For the run we’re building, set the duration to 20 s (so each phase iteration repeats many times):

#[ktstr_test(
    scheduler = KTSTR_SCHED,
    llcs = 2,
    cores = 2,
    threads = 1,
    duration_s = 20,
)]
fn mixed_workloads(ctx: &Ctx) -> Result<AssertResult> {
    // body unchanged from Step 5 -- two cgroups via execute_defs
}

For the full attribute reference (auto-repro, performance mode, topology constraints, etc.), see The #[ktstr_test] Macro.

Step 7: Add assertions

Default checks already run with no configuration – not_starved is Some(true) in Assert::default_checks(), which enables:

  • Starvation – any worker with zero work units fails the test.
  • Fairness spread – per-cgroup max(off-CPU%) - min(off-CPU%) must stay under the spread threshold (release default 15%; debug default 35% — debug builds in small VMs show higher spread, so the threshold loosens automatically when cfg!(debug_assertions) is true).
  • Scheduling gaps – the longest wall-clock gap observed at work-unit checkpoints must stay under the gap threshold (release default 2000 ms; debug default 3000 ms — same cfg!(debug_assertions) gate as spread).
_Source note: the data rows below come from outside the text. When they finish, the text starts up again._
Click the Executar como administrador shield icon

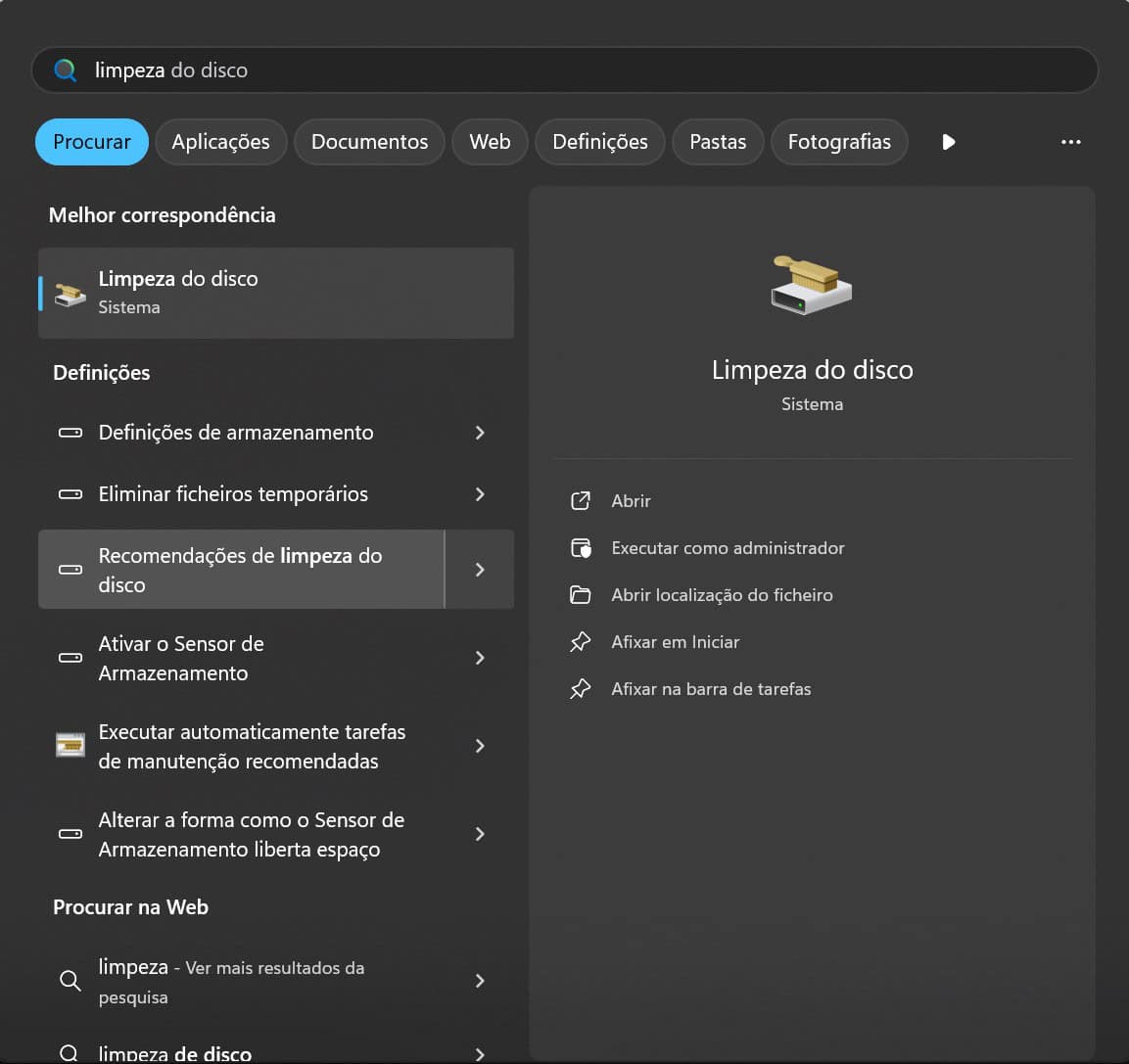tap(581, 547)
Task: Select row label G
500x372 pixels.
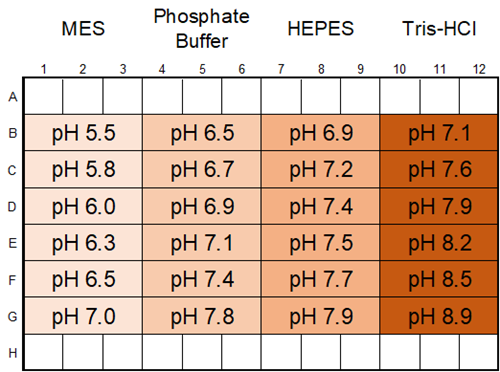Action: click(x=12, y=316)
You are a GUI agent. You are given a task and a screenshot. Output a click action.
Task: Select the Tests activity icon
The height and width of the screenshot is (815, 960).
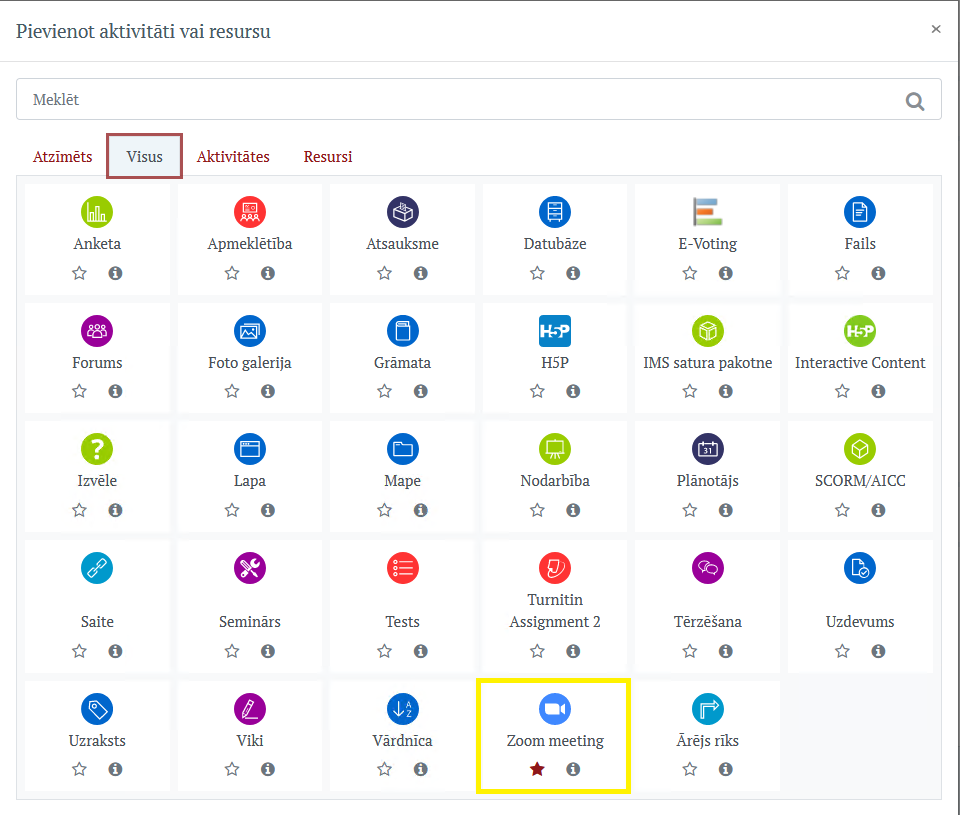402,568
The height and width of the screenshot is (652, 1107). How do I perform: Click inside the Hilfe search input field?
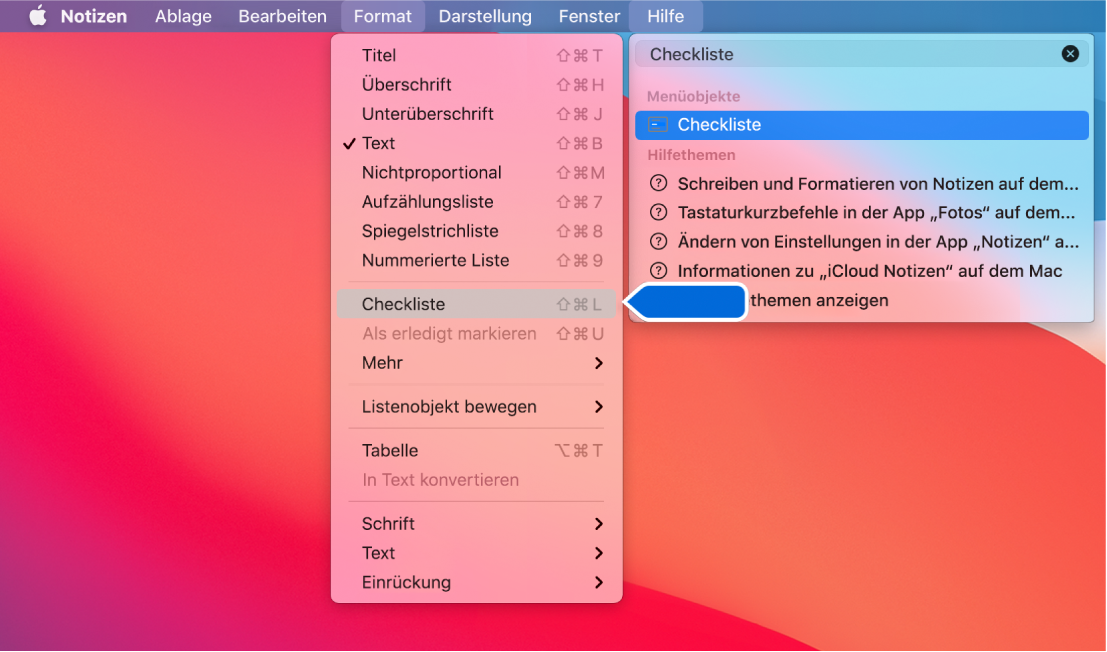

Host-side monitor checks (imbalance ratio, DSQ depth, stall detection, fallback / keep-last event rates) are also enabled by default with thresholds from MonitorThresholds::DEFAULT.

Cpuset isolation is opt-in – enable it with isolation = true. Override the spread threshold and add throughput-parity gates:

use std::time::Duration;
use ktstr::prelude::*;

#[ktstr_test(
    scheduler = KTSTR_SCHED,
    llcs = 2,
    cores = 2,
    threads = 1,
    duration_s = 20,
    isolation = true,
    max_spread_pct = 20.0,
    max_throughput_cv = 0.5,
    min_work_rate = 1.0,
)]
fn mixed_workloads(ctx: &Ctx) -> Result<AssertResult> {
    execute_defs(ctx, vec![
        CgroupDef::named("background_spinner")
            .workers(2)
            .work_type(WorkType::SpinWait)
            .with_cpuset(CpusetSpec::Llc(0)),
        CgroupDef::named("phased_worker")
            .workers(2)
            .work_type(WorkType::sequence(
                Phase::Spin(Duration::from_millis(100)),
                [Phase::Yield(Duration::from_millis(20))],
            ))
            .with_cpuset(CpusetSpec::Llc(1)),
    ])
}

What each new attribute gates:

  • isolation = true – workers must only run on CPUs in their assigned cpuset; any execution on an unexpected CPU fails the test.
  • max_spread_pct = 20.0 – per-cgroup fairness override (the release default is 15.0; this loosens it slightly to absorb noise from the phased worker’s yield-driven re-placement). Bare max_spread_pct = 15.0 would silently match the default and have no observable effect.
  • max_throughput_cv = 0.5 – coefficient of variation of work_units / cpu_time across workers. Catches a scheduler that gives some workers disproportionately less effective CPU.
  • min_work_rate = 1.0 – minimum work units per CPU-second per worker. Catches the case where every worker is equally slow (CV passes but absolute throughput is too low).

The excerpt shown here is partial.